Tuesday, May 9, 2017

A Visit to Universal Studios Hollywood


Click here to see the full photo gallery of my April 2017 visit to Universal Studios Hollywood.

While Universal Studios Hollywood in many ways competes in Southern Calfiornia with the likes of Disneyland, Knotts Berry Farm, Six Flags Magic Mountain, and Legoland for families and thrill seekers, it has the distinction of also being a working film and television studio. So in addition to the rides and attractions, Universal also appeals to fans of television and movies, and seeing the industry behind the scenes.

Though not as often as Disneyland, I’ve visited Universal several times over the years. One of the first times was when I vacationed in California with my family in the mid-1970s while we still lived on the east coast; again in the late ‘70s on a road trip with my brother and east coast friend after we moved to Northern California; then, after I re-located to Southern California for college and work, at least once during the ‘80s, and more recently, several times over the last decade when I’ve visited with my own young family.

At first glance, the studio still feels quite familiar, particularly the tram tour. I always get a kick out of being on studio lots—I’ve walked around the Warner Brothers lot thanks to a friend, and have been on the Culver Studios, Paramount Studio and Fox Studio lots on business or for screenings. (Ironically, I've never been to Sony Studios—formerly MGM—though I live right down the street from the lot!)

In fact, in just the past few months, I've seen the Universal backlot in shows like Netflix's "Love" and TBS's "Angie Tribeca."
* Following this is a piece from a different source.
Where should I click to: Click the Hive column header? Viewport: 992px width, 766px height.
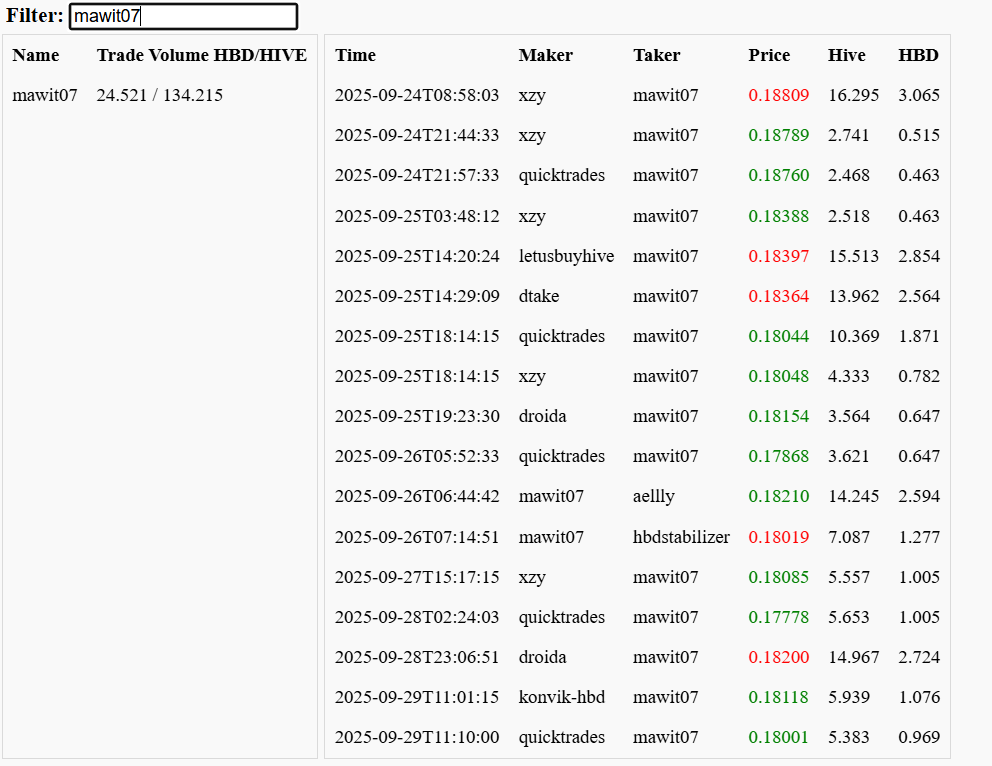[846, 55]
At Universal, it’s comforting to see some of the same “greatest hits” after all these years still emtertaining visitors, such as the Jaws shark “attack” and Alfred Hitchcock’s Psycho house, as well as the famous “flash flood” attraction. And I’m glad they still take the time to show off the studio’s history, pointing out landmarks like Hitchcock’s office bungalow and the places where Universal’s early monster films and westerns were filmed. But make no mistake, portions of the tour have also been upgraded and re-imagined. For example, a memorable part of the tram tour back in the day was a wooden bridge that broke apart and shook as you crossed it to simulate an earthquake, complete with (styrofoam) boulders that came barreling down the hill. This was later transformed into some ice tunnel attraction that I vaguely recall; today, it is the impressive King Kong 360 degree 3-D attraction where you’re transported to Skull Island to watch Kong do battle with a dinosaur with the tram riders in the middle of the action. They’ve also added a similar 3D Fast and the Furious attraction, which impressively features several of the film’s stars.

Attractions and shows related to the magic of movie-making have also always been part of the experience. Again, this has evolved much over the years—I recall an show that selected audience members to participate in filming sequences from Airport (complete with a water tank). There used to be an Old West stunt show that is now a Waterworld stunt show. Today, the park offers entertaining special effects and animal shows in small arenas.

However, while the tram and shows related to the magic of movie-making used to be the core of the Universal Studios experience, over the last decade or more, Universal has worked to expand its appeal by adding more traditional rides and themed areas, based on a Universal (or other) popular entertainment property. So in addition to rides like Jurassic Park (a water ride), the Mummy, Transformers, and Shrek, we now have the Wizarding World of Harry Potter area and a Simpson’s Springfield area that expands on a smaller, previously existing Simpson’s Krustyland. (They’ve also added a "Walking Dead" attraction, building on the very popular Walking Dead themed nights they have during the Halloween season.)

The Wizarding World of Harry Potter opened to great fanfare and anticipation in 2016. It’s an immersive environment that features a snow-covered village dominated by Hogwarts Castle. (Construction of the themed area required the destruction of the Universal Ampitheatre, a concert venue I visited several times over the years.) Rides in the themed area includes a magic motion Forbidden Journey ride and a Flight of the Hippogriff kiddie rollercoaster.

Also relatively new is the Simpson’s Springfield land, which expands on a smaller footprint that included a Simpson’s ride and Kwik-e-Mart. The area has been expanded and features Moe’s Tavern, a Krusty Burger (that turned out to be better than I expected), a Lard Lad Donut Shop, and tons of details that bring the Simpsons’ city of Springfield to life.

Unlike Disneyland, which can easily keep you entertained for a full day and more (especially with its sister park, California Adventures), I used to be ready to leave Universal after about three-quarters of a day. The expansion and new additions now makes it a fuller day. And don’t forget to visit the Universal City Walk right outside the main entrance, with plenty of fun shops, restaurants, and a movie theater complex.